OVP dosing: “vancomycin doses of 10 mg/kg (up to 125 mg per dose) every 12 hours during concomitant antibiotic use. OVP duration was intended to continue while on systemic antimicrobial agents and for 5 days after completion of antimicrobial agents (extended prophylaxis tail), but practice varied, and duration was ultimately left to the discretion of the provider.”

Key finding:

The incidence of CDI recurrence within 8 weeks of antibiotic exposure was significantly lower in patients who received OVP (3% vs 25%P = .02) despite this group having notably more risk factors for recurrence.   After adjustment in a multivariable analysis, secondary OVP was associated with less risk of recurrence (odds ratio, 0.10; 95% confidence interval, 0.01–0.86; P = .04).

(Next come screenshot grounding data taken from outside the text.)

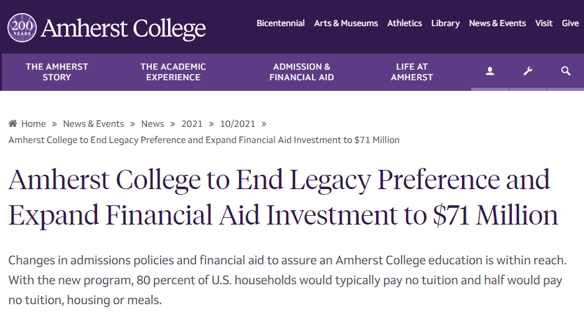The width and height of the screenshot is (584, 321).
Task: Go to Arts & Museums
Action: (x=346, y=23)
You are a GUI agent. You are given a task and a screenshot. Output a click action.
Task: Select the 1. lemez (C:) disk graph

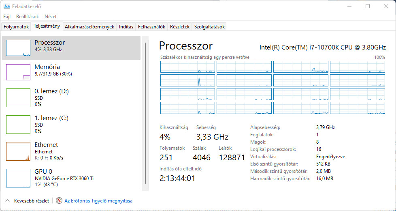click(x=18, y=124)
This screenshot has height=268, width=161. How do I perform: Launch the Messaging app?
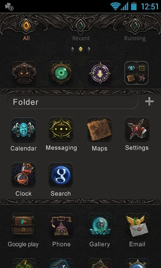pos(61,129)
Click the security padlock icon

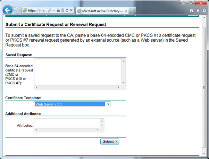click(58, 10)
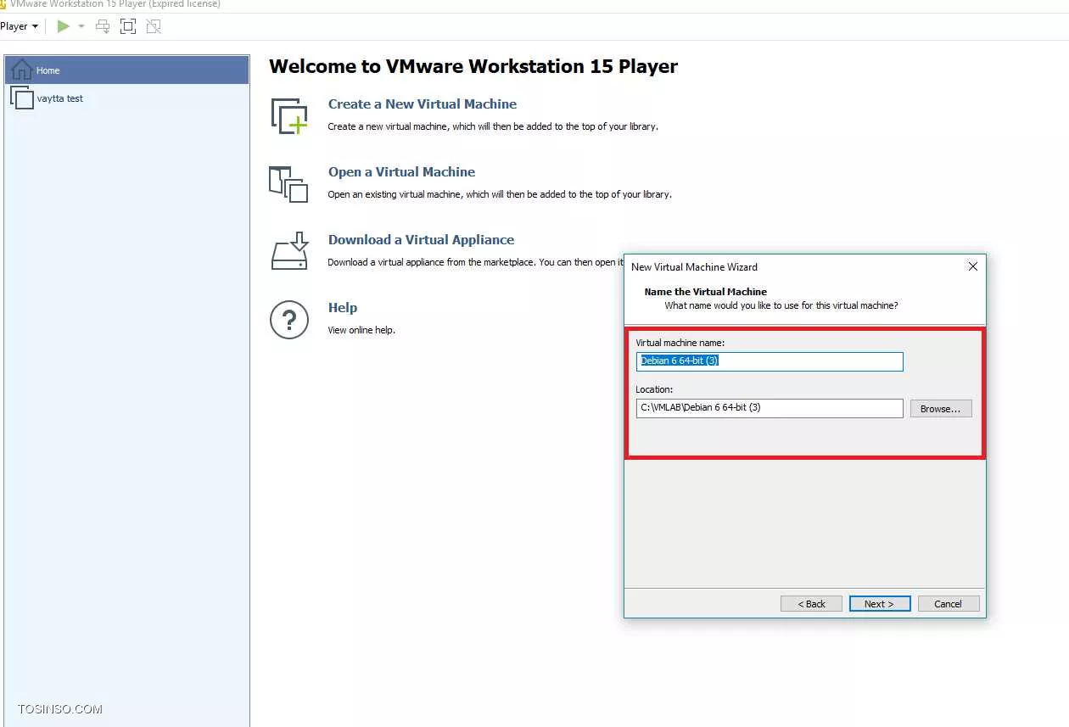1069x727 pixels.
Task: Click the Unity mode toolbar icon
Action: click(154, 26)
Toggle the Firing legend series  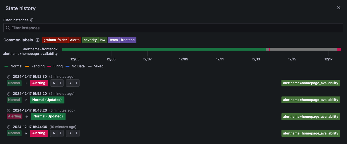[x=55, y=66]
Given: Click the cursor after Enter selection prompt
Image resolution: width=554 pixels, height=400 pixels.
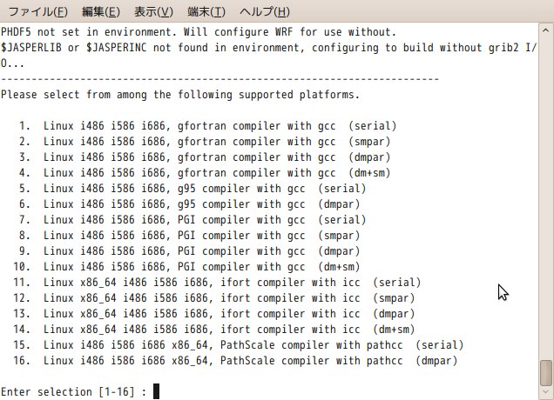Looking at the screenshot, I should pos(156,391).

This study is in agreement with studies in adults (Brown CC, et al. Oral Vancomycin for Secondary Prophylaxis of Clostridium difficile Infection. Ann Pharmacother. 2019 Apr;53(4):396-401). In this review, the authors state: “Variable dosing regimens and lack of safety data are limitations.. clinicians can consider vancomycin 125 mg orally once or twice daily in high-risk patients receiving broad-spectrum antibacterial agents.”

My take: In patients at high risk of recurrent CDI, OVP should be considered as secondary prophylaxis when receiving systemic antibiotics.